Collected data:
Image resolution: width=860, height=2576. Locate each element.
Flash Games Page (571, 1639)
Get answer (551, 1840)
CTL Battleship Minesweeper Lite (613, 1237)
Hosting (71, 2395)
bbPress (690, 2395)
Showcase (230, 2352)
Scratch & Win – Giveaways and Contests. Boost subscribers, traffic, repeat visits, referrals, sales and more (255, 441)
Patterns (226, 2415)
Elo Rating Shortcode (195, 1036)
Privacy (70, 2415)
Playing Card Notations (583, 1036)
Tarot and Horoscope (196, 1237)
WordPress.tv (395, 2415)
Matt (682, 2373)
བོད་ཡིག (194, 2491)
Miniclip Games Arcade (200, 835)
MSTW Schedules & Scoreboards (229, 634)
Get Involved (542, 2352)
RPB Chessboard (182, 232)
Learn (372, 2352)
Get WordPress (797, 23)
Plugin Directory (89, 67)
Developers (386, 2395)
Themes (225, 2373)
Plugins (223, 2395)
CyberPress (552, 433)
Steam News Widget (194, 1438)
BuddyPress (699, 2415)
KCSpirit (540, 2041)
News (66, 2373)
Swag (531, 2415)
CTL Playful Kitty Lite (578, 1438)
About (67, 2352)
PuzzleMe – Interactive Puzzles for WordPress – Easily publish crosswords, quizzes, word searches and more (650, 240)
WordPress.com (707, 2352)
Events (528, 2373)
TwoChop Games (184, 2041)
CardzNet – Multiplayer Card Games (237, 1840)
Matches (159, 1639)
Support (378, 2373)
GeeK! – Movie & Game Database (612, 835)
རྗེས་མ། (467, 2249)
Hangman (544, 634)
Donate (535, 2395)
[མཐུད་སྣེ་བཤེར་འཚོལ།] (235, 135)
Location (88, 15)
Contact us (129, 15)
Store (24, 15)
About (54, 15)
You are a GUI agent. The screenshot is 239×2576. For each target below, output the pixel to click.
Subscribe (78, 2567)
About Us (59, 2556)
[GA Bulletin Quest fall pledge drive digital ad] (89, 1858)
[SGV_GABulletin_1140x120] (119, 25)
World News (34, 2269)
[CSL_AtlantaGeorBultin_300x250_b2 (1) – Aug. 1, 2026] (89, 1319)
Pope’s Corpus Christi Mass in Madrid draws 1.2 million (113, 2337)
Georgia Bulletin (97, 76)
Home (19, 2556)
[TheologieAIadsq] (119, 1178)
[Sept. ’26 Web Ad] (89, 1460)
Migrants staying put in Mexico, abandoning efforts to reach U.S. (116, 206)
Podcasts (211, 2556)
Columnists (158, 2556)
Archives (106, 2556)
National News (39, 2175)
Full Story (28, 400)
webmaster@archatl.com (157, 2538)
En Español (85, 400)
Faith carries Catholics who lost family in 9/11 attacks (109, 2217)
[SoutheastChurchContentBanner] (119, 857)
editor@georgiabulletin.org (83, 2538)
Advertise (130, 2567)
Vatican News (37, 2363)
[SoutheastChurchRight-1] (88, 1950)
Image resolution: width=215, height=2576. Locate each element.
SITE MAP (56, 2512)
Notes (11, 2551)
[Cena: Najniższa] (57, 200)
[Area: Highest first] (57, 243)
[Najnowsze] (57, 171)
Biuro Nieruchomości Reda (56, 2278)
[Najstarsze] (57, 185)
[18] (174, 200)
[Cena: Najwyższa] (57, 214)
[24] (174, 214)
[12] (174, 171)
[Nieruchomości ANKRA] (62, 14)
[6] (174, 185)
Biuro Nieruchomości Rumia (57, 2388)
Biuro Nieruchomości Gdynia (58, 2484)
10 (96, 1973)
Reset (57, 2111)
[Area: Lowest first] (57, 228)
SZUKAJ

ASSIGNMENT: Look through the entries above and work out how many lines contain the string "Biuro". Give that number alone.

COMPLETED TASK: 3